_WHAT IS BEING ASKED_: Please copy each line below that contains the word "will".
[[ PROVIDED INFORMATION open ]]
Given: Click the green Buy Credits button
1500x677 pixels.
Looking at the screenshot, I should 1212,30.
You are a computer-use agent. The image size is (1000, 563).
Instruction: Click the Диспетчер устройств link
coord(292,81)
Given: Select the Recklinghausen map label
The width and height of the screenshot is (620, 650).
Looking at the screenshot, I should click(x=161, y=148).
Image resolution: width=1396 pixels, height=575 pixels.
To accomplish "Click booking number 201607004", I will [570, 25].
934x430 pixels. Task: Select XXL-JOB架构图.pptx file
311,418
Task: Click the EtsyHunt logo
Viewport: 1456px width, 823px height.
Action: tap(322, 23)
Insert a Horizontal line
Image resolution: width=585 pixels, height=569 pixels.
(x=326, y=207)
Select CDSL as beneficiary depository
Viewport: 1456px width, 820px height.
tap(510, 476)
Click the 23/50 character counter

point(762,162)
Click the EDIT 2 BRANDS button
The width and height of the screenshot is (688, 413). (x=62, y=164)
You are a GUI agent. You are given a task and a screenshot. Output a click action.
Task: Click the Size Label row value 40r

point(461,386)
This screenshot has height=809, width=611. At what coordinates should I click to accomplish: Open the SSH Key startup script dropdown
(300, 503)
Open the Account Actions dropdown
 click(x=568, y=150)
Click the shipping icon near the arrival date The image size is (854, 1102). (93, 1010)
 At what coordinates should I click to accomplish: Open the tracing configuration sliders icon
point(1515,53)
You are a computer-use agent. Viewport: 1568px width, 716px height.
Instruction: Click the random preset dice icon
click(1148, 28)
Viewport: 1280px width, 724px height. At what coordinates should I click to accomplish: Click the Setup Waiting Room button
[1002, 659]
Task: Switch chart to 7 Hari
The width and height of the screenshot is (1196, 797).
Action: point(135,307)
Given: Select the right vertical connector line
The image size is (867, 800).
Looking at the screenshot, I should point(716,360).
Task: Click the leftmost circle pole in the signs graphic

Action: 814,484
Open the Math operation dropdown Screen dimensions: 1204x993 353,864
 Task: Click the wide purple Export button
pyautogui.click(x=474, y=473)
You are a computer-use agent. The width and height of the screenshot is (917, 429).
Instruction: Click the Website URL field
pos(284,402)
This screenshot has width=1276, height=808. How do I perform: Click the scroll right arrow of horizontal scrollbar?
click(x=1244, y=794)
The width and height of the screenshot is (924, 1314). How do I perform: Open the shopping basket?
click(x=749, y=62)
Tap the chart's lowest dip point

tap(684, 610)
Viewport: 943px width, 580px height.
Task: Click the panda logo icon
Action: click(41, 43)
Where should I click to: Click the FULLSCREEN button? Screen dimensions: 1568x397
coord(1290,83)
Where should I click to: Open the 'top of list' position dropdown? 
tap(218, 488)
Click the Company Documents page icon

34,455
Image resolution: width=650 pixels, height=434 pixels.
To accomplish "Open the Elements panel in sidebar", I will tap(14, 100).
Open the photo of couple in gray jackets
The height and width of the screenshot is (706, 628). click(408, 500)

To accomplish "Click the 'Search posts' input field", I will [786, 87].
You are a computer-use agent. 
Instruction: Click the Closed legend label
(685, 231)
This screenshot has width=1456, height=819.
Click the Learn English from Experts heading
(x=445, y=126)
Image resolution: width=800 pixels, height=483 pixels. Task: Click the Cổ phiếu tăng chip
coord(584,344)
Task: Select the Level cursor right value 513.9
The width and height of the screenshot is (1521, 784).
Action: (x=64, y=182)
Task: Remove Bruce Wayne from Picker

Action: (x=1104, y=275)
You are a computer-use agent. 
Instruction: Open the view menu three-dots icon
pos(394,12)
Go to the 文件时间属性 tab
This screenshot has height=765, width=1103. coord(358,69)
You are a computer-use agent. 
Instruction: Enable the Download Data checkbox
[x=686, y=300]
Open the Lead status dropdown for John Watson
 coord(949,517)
[[ PROVIDED INFORMATION closed ]]
_WRITTEN RESPONSE_:
To accomplish "Click booking number 201607004", I will [570, 25].
To accomplish "Open the Elements panel in sidebar", I will tap(14, 100).
To accomplish "Click the 'Search posts' input field", I will [786, 87].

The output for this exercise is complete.